***** DATA FOR REVIEW *****

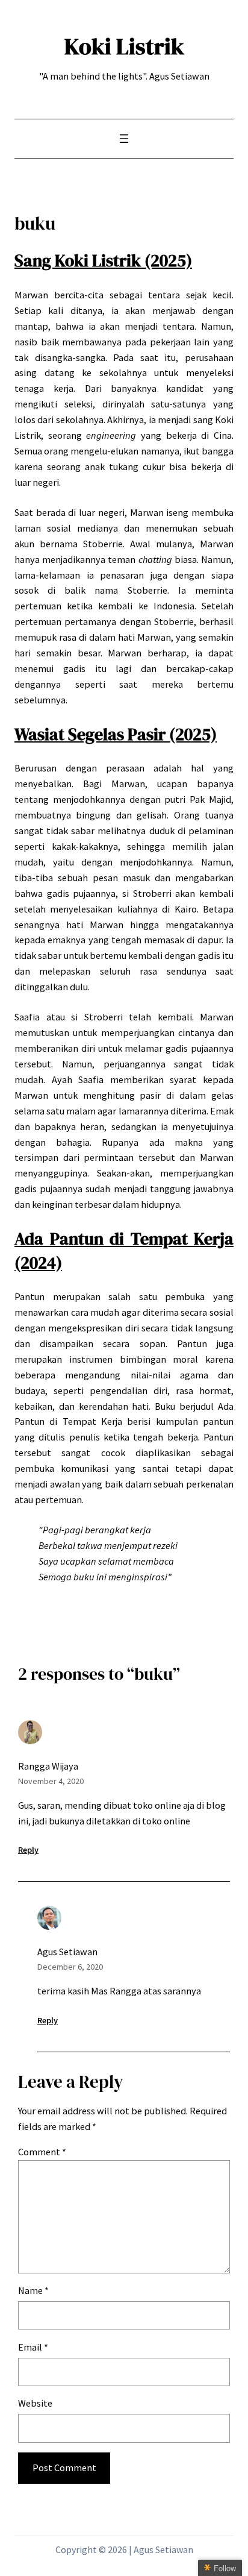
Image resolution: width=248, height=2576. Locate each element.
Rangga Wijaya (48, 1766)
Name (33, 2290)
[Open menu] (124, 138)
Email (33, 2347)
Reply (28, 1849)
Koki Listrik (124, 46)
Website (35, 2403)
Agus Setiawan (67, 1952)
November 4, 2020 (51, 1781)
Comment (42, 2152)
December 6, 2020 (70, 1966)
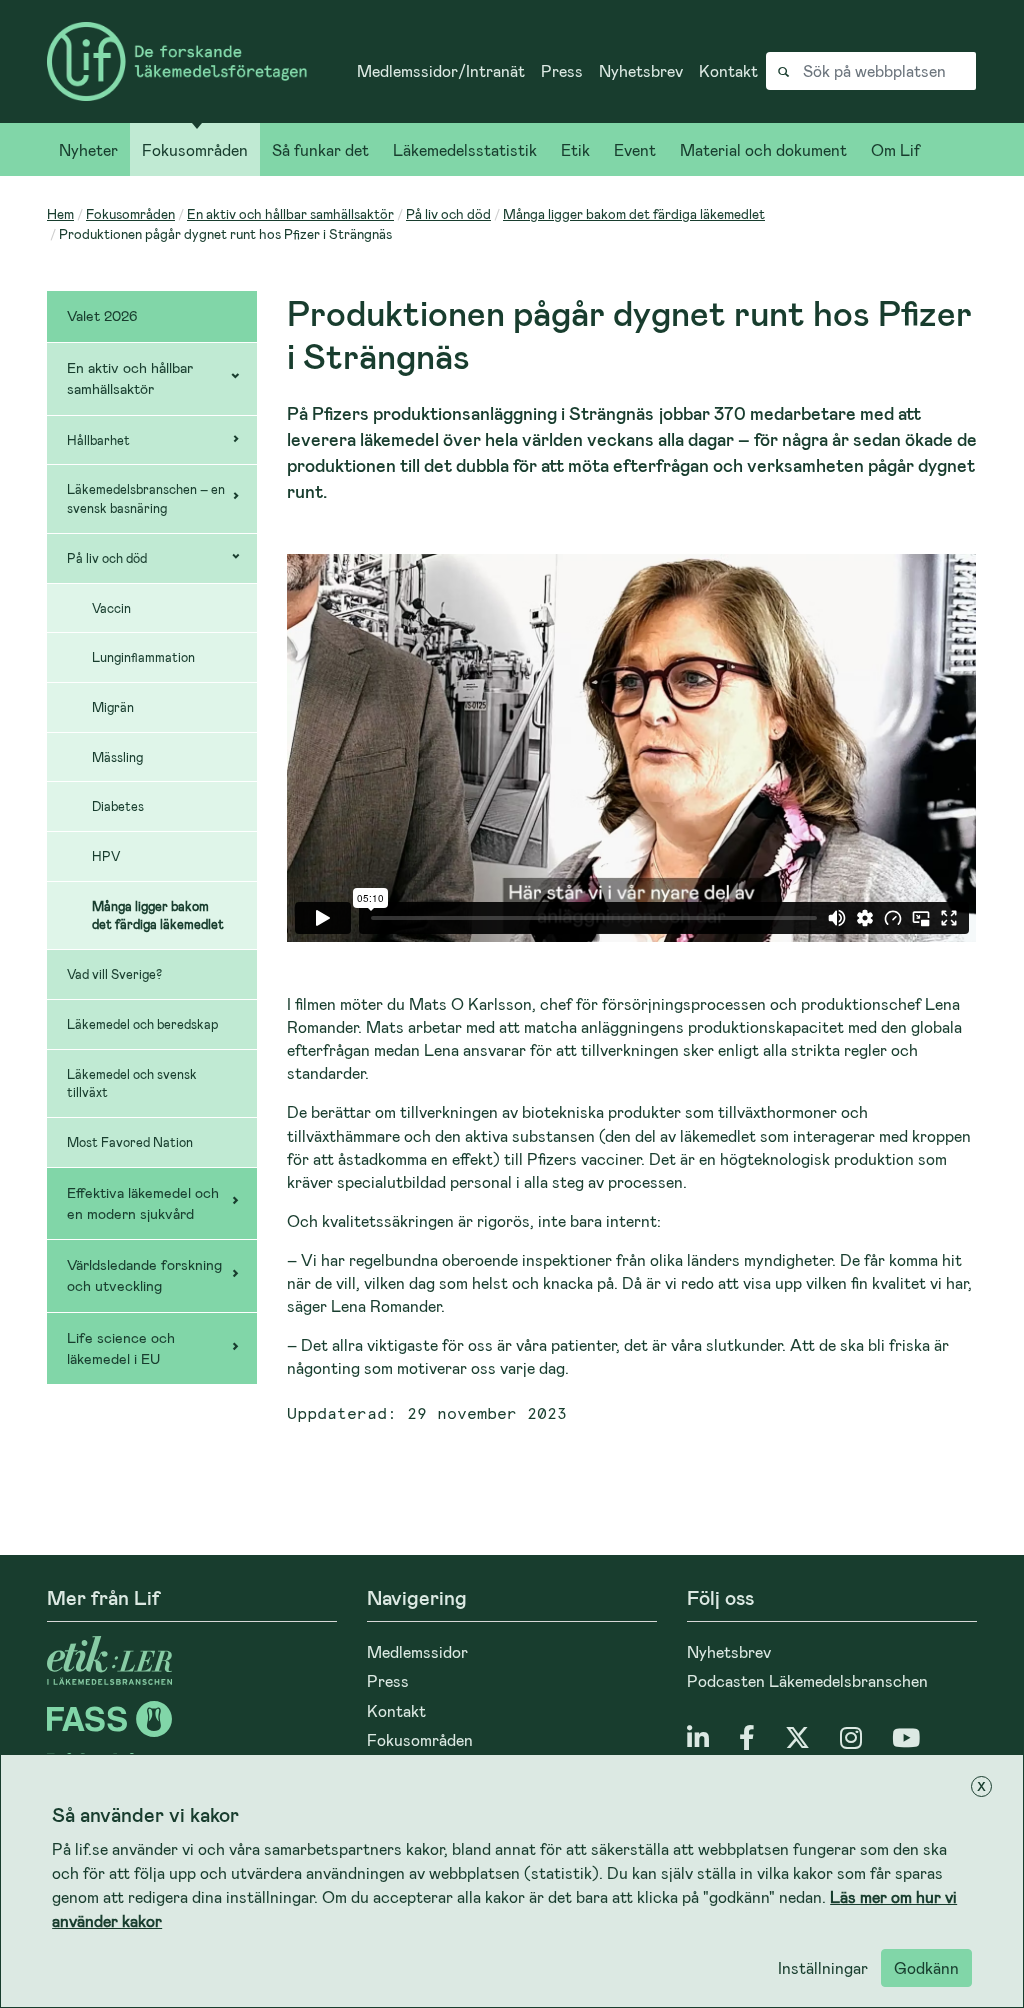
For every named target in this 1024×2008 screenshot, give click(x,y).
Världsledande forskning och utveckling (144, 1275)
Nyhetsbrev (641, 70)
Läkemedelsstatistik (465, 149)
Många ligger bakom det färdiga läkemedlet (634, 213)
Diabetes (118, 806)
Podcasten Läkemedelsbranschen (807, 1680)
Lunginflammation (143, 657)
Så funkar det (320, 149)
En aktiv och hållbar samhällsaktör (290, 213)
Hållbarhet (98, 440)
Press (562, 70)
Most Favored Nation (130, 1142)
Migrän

*****

WHAT YOU ARE ASKED TO DO
When restating the records word for word, omit any picture they contain.

THE ANSWER
Image resolution: width=248, height=2576. Locate each element.
Rangga Wijaya (48, 1766)
Name (33, 2290)
[Open menu] (124, 138)
Email (33, 2347)
Reply (28, 1849)
Koki Listrik (124, 46)
Website (35, 2403)
Agus Setiawan (67, 1952)
November 4, 2020 (51, 1781)
Comment (42, 2152)
December 6, 2020 (70, 1966)
For every named target in this 1024×2008 screenshot, give click(x,y).
Världsledande forskning och utveckling (144, 1275)
Nyhetsbrev (641, 70)
Läkemedelsstatistik (465, 149)
Många ligger bakom det färdiga läkemedlet (634, 213)
Diabetes (118, 806)
Podcasten Läkemedelsbranschen (807, 1680)
Lunginflammation (143, 657)
Så funkar det (320, 149)
En aktiv och hållbar samhällsaktör (290, 213)
Hållbarhet (98, 440)
Press (562, 70)
Most Favored Nation (130, 1142)
Migrän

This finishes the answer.